→ **Data items**:
»»
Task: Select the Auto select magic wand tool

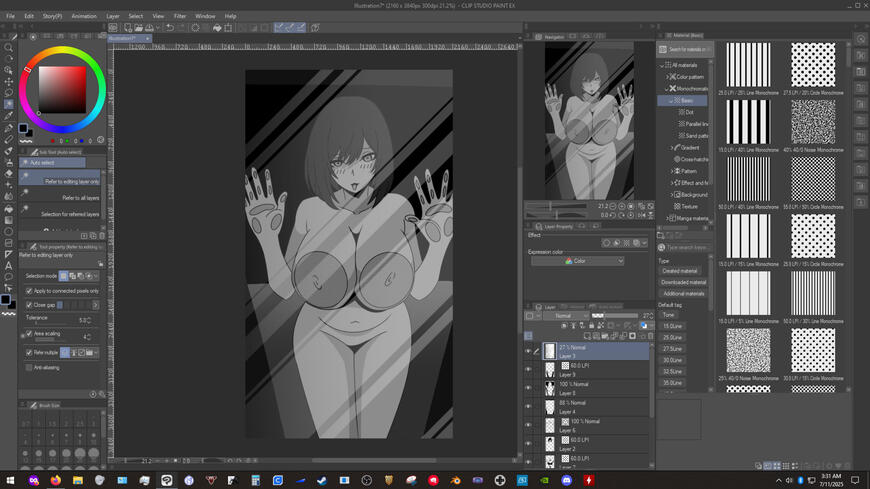Action: 8,104
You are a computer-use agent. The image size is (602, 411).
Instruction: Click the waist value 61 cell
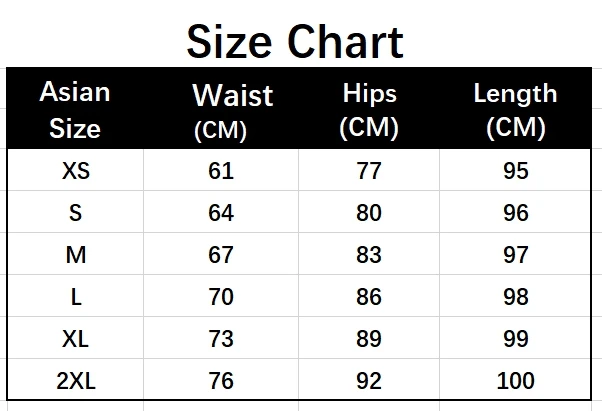click(221, 170)
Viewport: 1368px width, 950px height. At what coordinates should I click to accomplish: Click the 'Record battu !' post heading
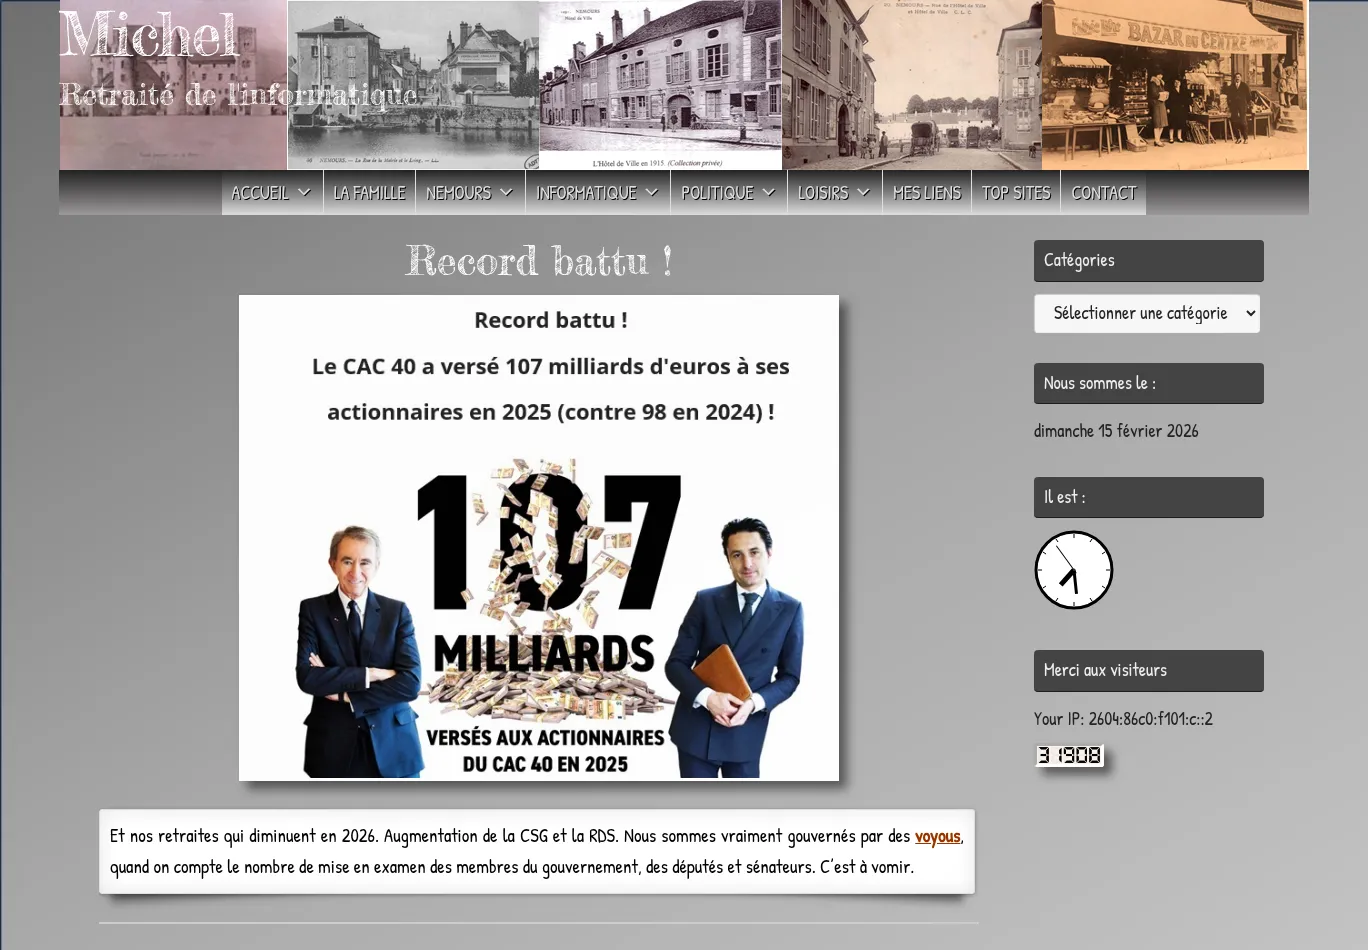click(538, 262)
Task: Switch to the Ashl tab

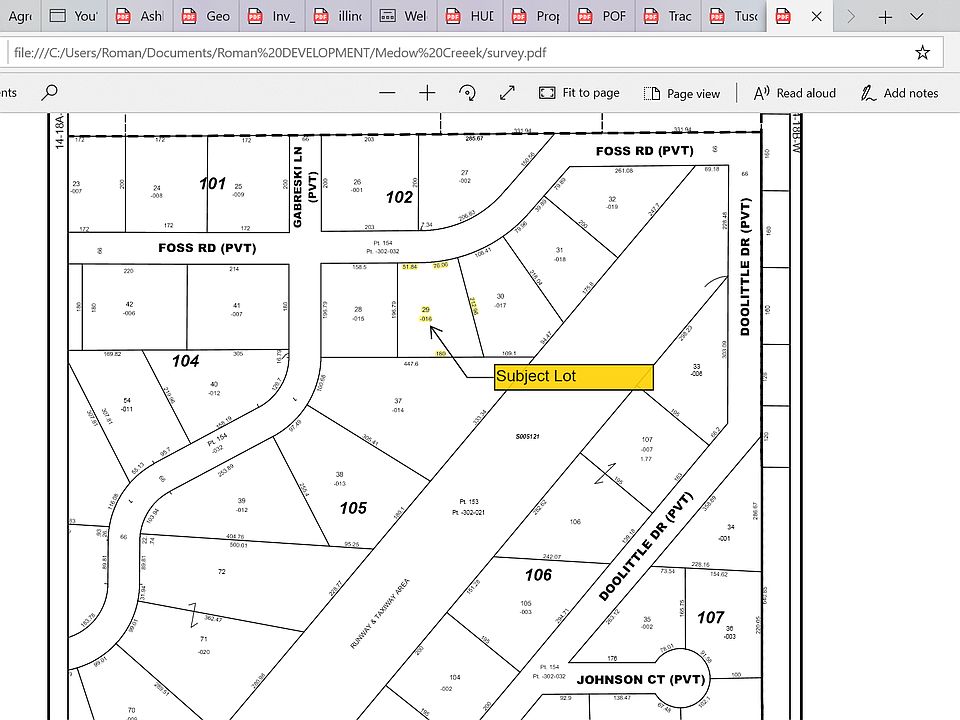Action: (140, 16)
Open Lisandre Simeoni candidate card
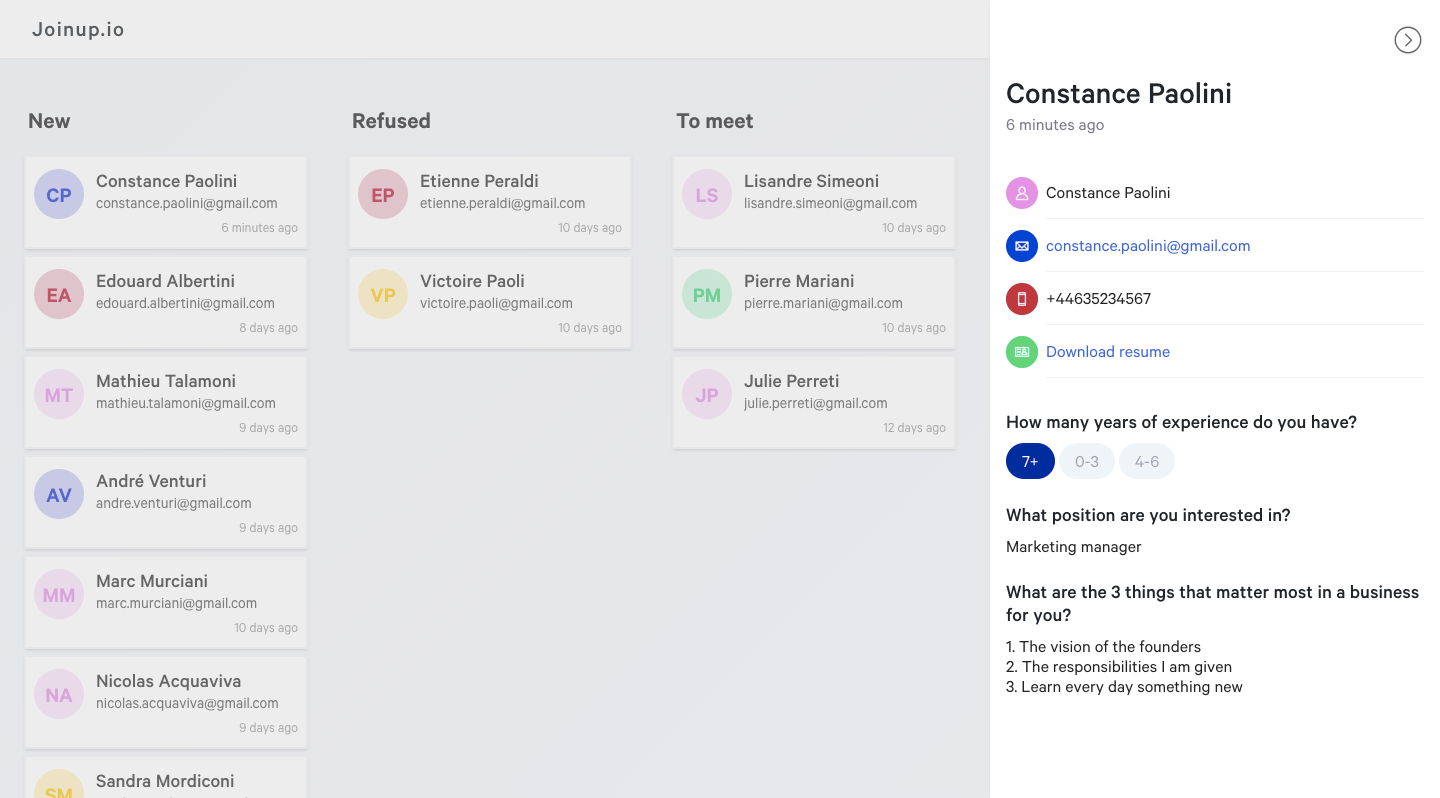Screen dimensions: 1440x798 (814, 202)
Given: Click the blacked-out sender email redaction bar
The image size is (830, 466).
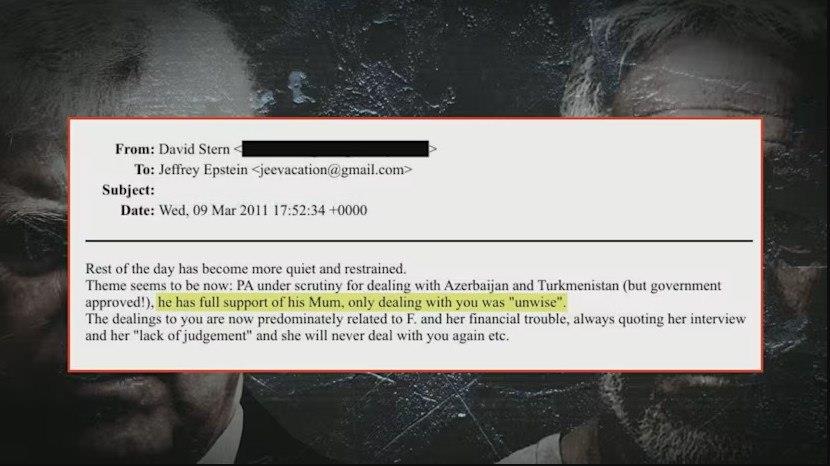Looking at the screenshot, I should pos(335,149).
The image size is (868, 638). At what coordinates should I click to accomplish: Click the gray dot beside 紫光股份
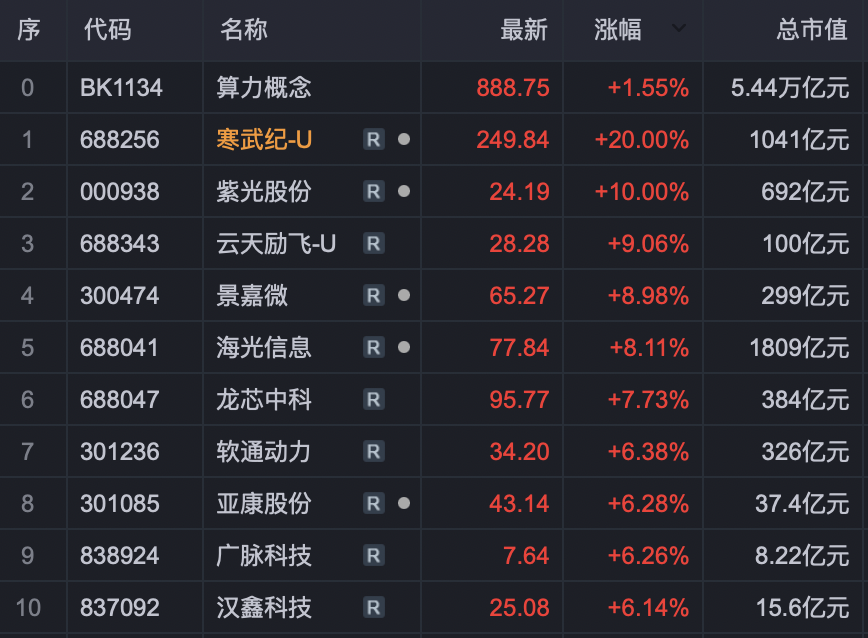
««
→ **What to produce**: Every record above needs to be repeated exactly; pictures are to be left out.

→ **Answer below**:
Task: Select the Auto select magic wand tool

Action: 8,104
You are a computer-use agent. The image size is (602, 411).
Instruction: Click the waist value 61 cell
click(221, 170)
Viewport: 1368px width, 950px height. At what coordinates should I click to accomplish: Click the 'Record battu !' post heading
click(538, 262)
Task: Switch to the Ashl tab

Action: (140, 16)
Open Lisandre Simeoni candidate card
Screen dimensions: 1440x798 (814, 202)
Given: Click the blacked-out sender email redaction bar
The image size is (830, 466).
Looking at the screenshot, I should pos(335,149).
The image size is (868, 638). At what coordinates should I click to accomplish: Click the gray dot beside 紫光股份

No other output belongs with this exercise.